* _Request_: Output every row below as a JSON list of strings, one string per line, omitting any blank lines.

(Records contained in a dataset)

********

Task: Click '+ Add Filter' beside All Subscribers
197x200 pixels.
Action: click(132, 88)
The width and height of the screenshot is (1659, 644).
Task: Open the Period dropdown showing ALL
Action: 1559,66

********

* _Right answer_:
[
  "Task: Click '+ Add Filter' beside All Subscribers",
  "197x200 pixels.",
  "Action: click(132, 88)",
  "The width and height of the screenshot is (1659, 644).",
  "Task: Open the Period dropdown showing ALL",
  "Action: 1559,66"
]